== WORK ORDER ==
Within the records that follow, restate exactly the lines from the line with "The image size is (604, 456)." down to the line with "This screenshot has height=460, width=598.", including both. Omit the pictures.

#### GIVEN INFORMATION

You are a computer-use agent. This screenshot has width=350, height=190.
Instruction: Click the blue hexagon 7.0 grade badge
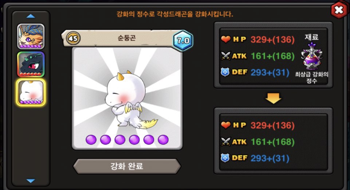tap(183, 41)
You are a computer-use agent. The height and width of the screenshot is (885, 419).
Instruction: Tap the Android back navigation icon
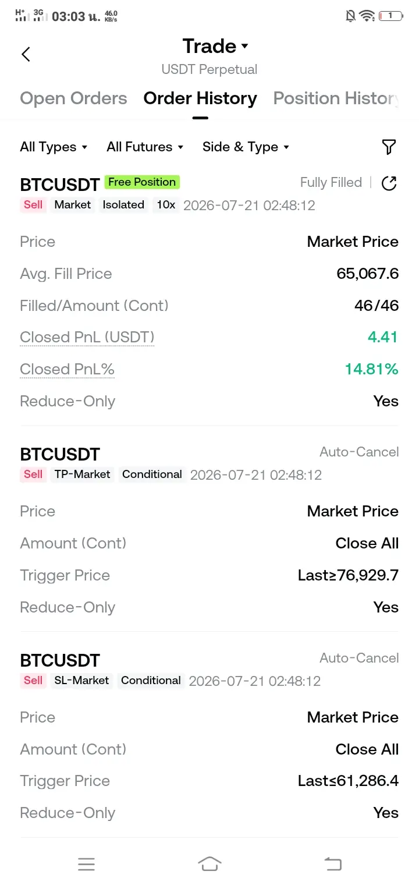click(x=333, y=864)
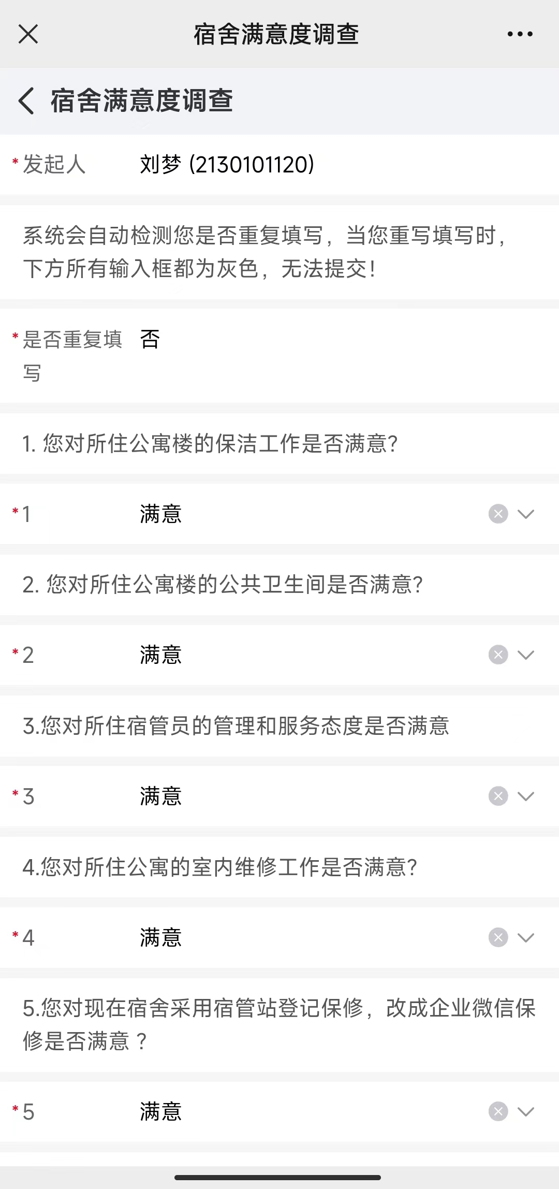Clear the answer for question 2

tap(498, 655)
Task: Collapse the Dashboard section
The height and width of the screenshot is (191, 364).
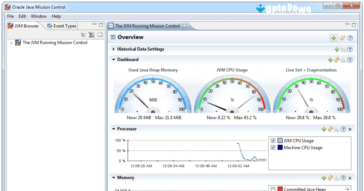Action: [113, 60]
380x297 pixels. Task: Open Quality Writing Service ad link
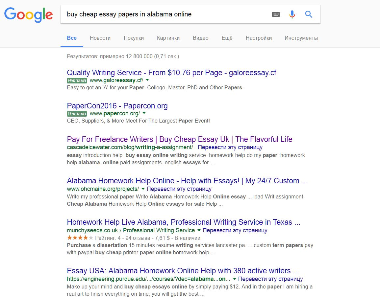(171, 73)
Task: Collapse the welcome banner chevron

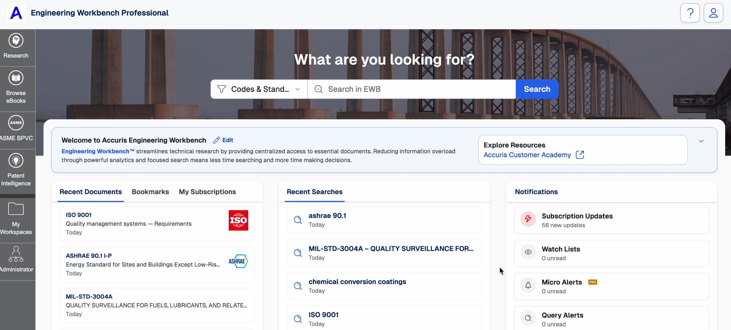Action: coord(701,141)
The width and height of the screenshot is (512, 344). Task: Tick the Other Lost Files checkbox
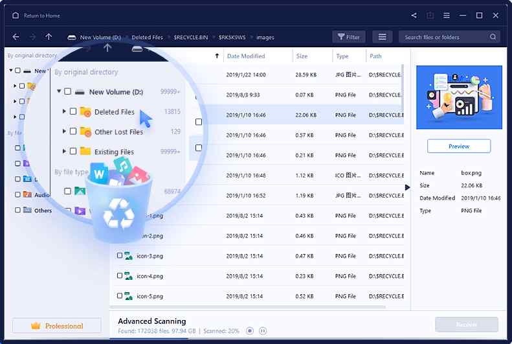[73, 132]
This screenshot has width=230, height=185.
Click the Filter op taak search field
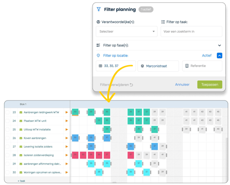191,32

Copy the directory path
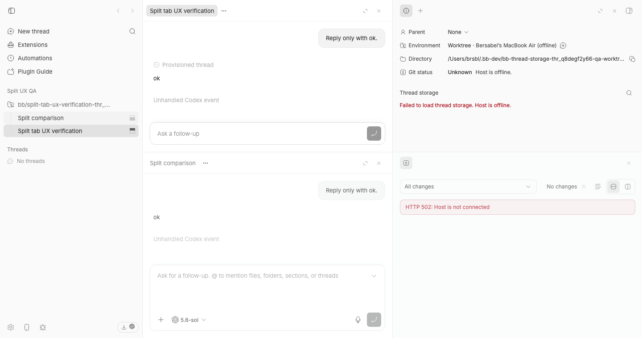(x=632, y=59)
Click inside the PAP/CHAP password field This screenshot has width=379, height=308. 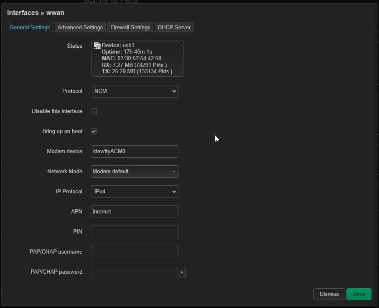(134, 272)
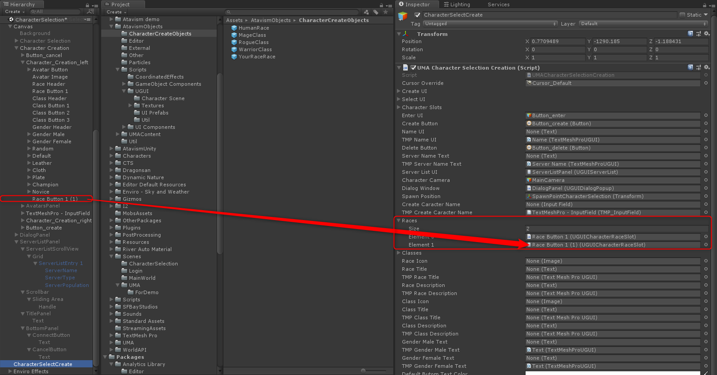Click AtavismObjects in the breadcrumb path

pyautogui.click(x=271, y=20)
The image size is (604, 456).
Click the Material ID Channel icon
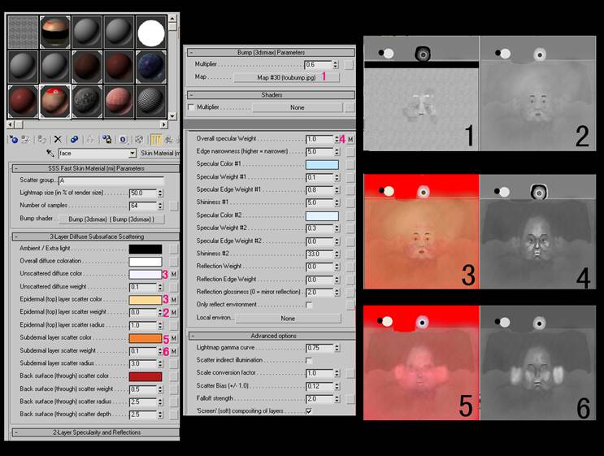click(123, 139)
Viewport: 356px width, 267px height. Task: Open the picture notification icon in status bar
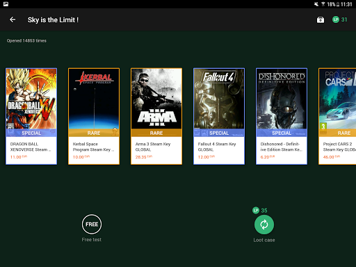pyautogui.click(x=6, y=4)
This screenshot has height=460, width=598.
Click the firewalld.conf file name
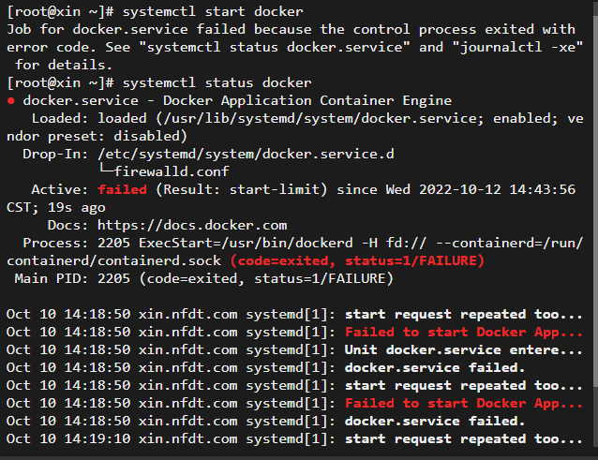(172, 171)
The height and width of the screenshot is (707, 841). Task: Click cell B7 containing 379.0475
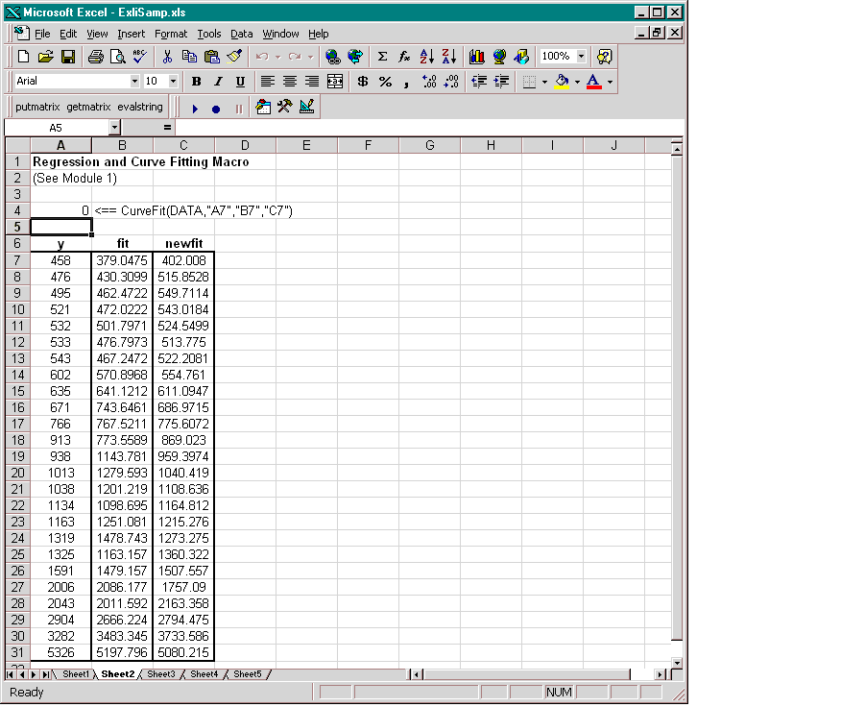[122, 260]
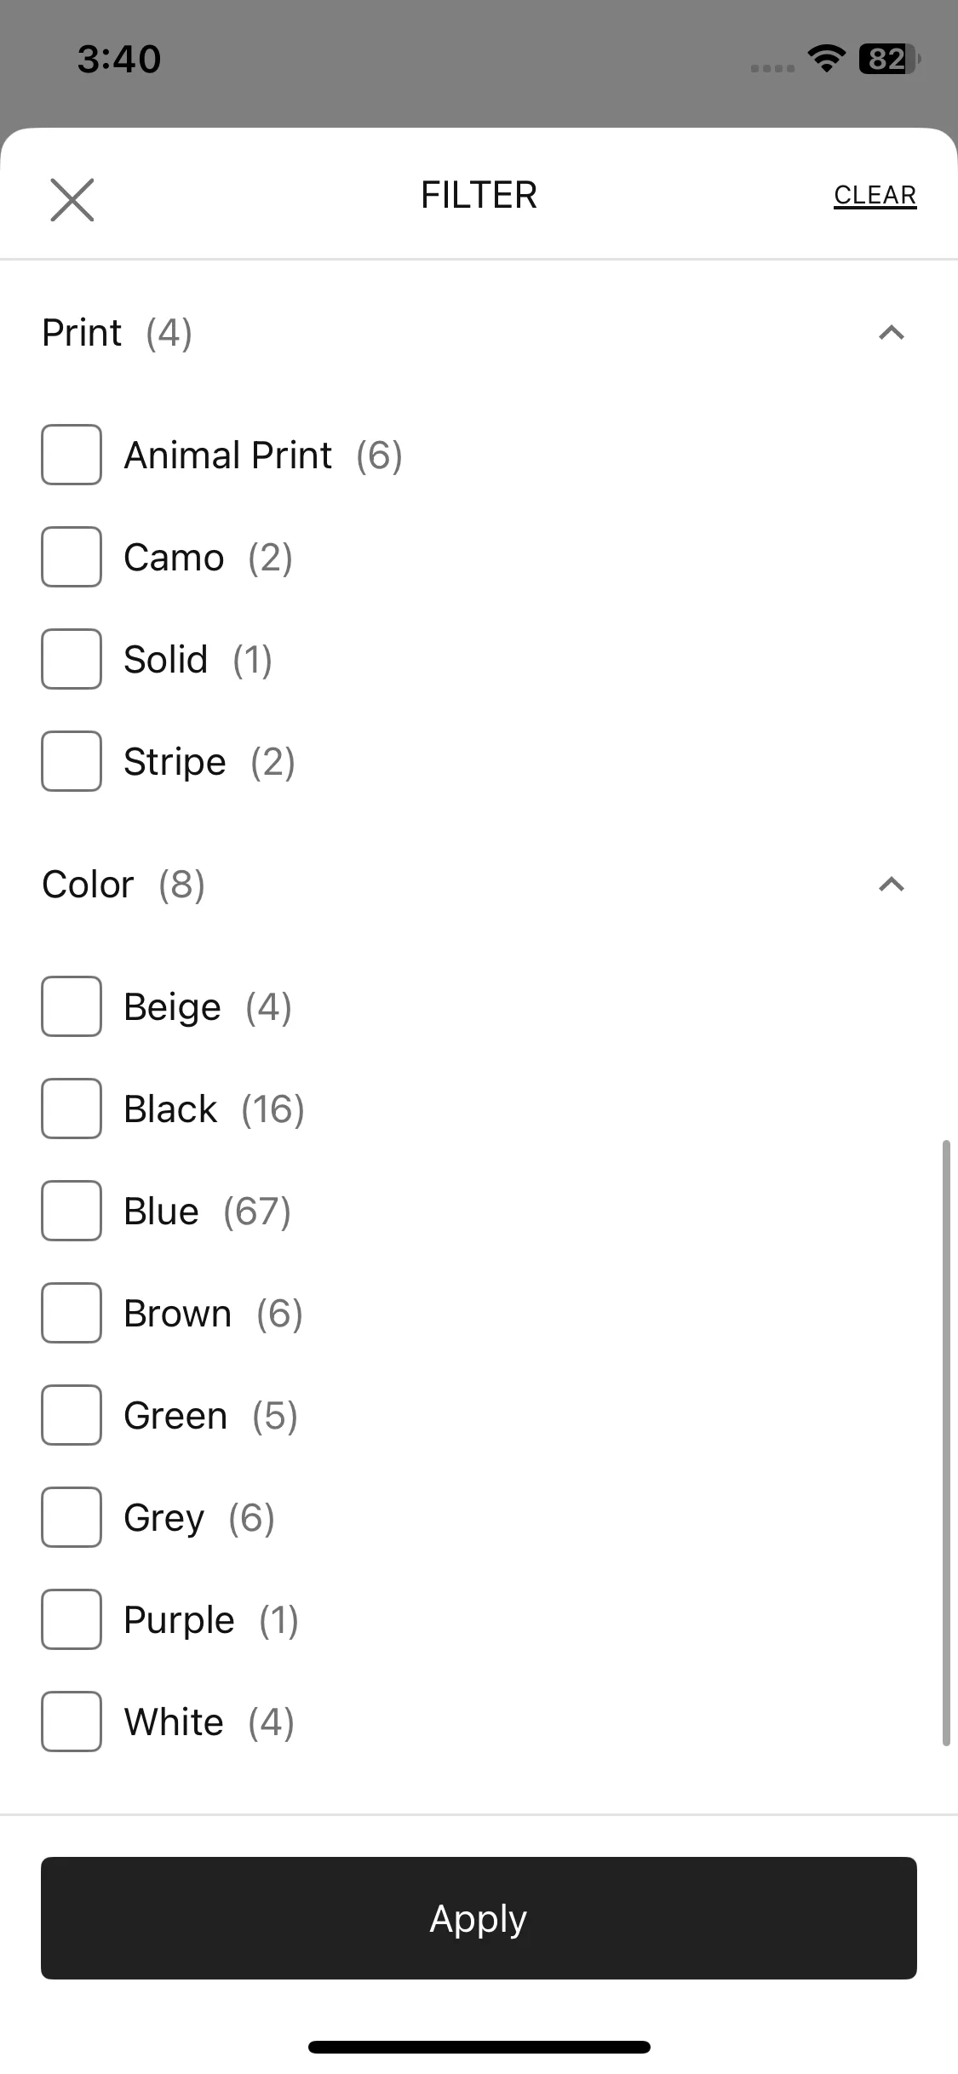Tick the Purple checkbox
The height and width of the screenshot is (2074, 958).
click(72, 1619)
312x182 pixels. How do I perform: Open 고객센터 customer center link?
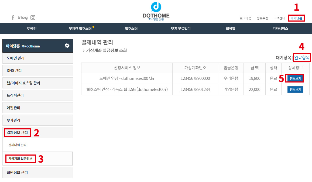click(279, 18)
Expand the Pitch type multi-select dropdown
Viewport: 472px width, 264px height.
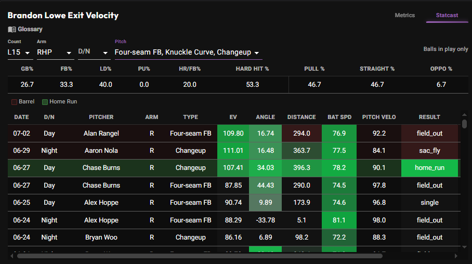click(x=187, y=52)
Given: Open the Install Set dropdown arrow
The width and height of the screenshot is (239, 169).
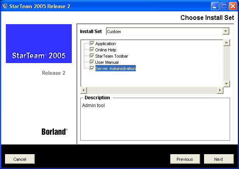Looking at the screenshot, I should tap(226, 32).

########

== SOLUTION TO THE PROBLEM ==
The image size is (604, 456).
Click the Material ID Channel icon
click(123, 139)
Viewport: 356px width, 267px height. Task: Open the picture notification icon in status bar
pyautogui.click(x=6, y=4)
This screenshot has height=460, width=598.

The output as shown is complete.